» **DATA TO USE**
□ □ □
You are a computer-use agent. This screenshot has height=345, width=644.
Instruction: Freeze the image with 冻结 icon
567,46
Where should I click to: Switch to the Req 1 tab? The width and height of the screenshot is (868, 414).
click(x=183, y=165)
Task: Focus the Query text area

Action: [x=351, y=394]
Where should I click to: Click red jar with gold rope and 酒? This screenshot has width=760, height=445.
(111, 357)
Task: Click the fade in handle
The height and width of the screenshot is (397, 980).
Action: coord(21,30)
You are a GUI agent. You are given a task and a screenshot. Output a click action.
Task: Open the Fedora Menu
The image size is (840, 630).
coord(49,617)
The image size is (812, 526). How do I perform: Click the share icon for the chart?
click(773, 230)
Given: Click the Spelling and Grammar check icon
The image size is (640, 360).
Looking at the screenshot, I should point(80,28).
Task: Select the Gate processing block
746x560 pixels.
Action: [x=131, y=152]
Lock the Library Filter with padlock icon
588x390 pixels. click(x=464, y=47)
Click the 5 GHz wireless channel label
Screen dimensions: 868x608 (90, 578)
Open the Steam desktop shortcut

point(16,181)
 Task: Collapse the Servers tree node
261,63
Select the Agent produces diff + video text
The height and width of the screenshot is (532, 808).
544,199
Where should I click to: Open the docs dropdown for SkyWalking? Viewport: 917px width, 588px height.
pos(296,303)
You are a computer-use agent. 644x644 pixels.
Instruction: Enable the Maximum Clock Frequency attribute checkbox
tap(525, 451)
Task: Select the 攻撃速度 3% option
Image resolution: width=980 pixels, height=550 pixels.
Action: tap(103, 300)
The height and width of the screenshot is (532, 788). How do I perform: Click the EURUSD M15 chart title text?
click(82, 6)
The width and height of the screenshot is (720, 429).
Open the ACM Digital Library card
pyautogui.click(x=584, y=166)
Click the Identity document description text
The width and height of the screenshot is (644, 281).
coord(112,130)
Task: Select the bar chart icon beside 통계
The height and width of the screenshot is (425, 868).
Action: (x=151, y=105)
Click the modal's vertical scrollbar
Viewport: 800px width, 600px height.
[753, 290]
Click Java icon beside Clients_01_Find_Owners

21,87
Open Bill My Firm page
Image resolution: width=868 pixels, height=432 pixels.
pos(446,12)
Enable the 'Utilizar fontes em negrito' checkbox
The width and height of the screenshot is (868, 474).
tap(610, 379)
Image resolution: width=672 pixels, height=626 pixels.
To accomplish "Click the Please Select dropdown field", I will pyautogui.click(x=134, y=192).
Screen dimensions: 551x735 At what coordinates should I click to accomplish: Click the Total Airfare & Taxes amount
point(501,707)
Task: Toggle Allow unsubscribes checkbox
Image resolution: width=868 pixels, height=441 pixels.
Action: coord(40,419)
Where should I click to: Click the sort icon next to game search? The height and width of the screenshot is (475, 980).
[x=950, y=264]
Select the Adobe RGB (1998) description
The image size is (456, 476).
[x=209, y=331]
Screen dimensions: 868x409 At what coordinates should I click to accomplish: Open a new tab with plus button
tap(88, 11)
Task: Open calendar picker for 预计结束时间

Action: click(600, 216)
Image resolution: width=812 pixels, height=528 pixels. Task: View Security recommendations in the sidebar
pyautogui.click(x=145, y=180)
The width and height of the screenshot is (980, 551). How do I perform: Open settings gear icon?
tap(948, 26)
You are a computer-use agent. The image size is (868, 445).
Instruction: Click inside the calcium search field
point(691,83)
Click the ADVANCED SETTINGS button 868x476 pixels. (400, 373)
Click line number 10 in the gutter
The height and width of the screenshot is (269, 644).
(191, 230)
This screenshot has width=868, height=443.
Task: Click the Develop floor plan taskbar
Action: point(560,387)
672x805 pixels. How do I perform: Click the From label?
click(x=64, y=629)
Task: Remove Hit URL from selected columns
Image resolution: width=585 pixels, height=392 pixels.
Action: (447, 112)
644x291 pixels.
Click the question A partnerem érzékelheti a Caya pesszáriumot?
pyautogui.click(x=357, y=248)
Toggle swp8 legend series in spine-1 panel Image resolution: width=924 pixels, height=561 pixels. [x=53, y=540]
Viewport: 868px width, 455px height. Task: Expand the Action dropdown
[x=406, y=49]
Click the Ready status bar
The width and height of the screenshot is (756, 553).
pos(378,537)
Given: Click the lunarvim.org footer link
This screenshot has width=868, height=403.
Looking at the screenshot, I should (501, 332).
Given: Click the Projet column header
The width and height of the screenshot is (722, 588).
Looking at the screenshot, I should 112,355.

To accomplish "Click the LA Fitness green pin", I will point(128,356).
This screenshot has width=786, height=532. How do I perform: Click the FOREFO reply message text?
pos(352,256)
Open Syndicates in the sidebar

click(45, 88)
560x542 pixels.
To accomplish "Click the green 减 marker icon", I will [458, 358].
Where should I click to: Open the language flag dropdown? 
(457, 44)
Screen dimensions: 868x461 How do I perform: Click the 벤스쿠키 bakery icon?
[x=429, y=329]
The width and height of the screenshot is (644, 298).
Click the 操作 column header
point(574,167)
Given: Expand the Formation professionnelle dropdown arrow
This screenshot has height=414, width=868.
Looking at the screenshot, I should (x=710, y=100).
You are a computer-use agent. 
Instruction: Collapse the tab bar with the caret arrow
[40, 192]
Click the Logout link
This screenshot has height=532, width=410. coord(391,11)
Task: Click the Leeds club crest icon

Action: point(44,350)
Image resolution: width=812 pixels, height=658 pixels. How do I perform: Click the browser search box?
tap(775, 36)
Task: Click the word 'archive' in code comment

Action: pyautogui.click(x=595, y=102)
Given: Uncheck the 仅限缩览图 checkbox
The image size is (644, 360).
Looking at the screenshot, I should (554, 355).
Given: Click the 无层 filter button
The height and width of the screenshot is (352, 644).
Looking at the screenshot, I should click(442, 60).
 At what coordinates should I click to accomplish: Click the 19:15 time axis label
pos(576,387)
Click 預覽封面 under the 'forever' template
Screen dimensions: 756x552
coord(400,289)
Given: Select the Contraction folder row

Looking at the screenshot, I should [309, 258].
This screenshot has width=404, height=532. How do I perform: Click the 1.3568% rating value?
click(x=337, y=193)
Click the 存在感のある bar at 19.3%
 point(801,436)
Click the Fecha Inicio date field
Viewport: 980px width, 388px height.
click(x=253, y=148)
□ □ □
» **TASK**
Output, exactly and in full, the lines from the start of the entries above through the line that contains "Task: Click the fade in handle".

» **ANSWER TO THE PROBLEM**
You are a computer-use agent. This screenshot has height=345, width=644.
Instruction: Freeze the image with 冻结 icon
567,46
Where should I click to: Switch to the Req 1 tab? The width and height of the screenshot is (868, 414).
click(x=183, y=165)
Task: Focus the Query text area

Action: [x=351, y=394]
Where should I click to: Click red jar with gold rope and 酒? This screenshot has width=760, height=445.
(111, 357)
Task: Click the fade in handle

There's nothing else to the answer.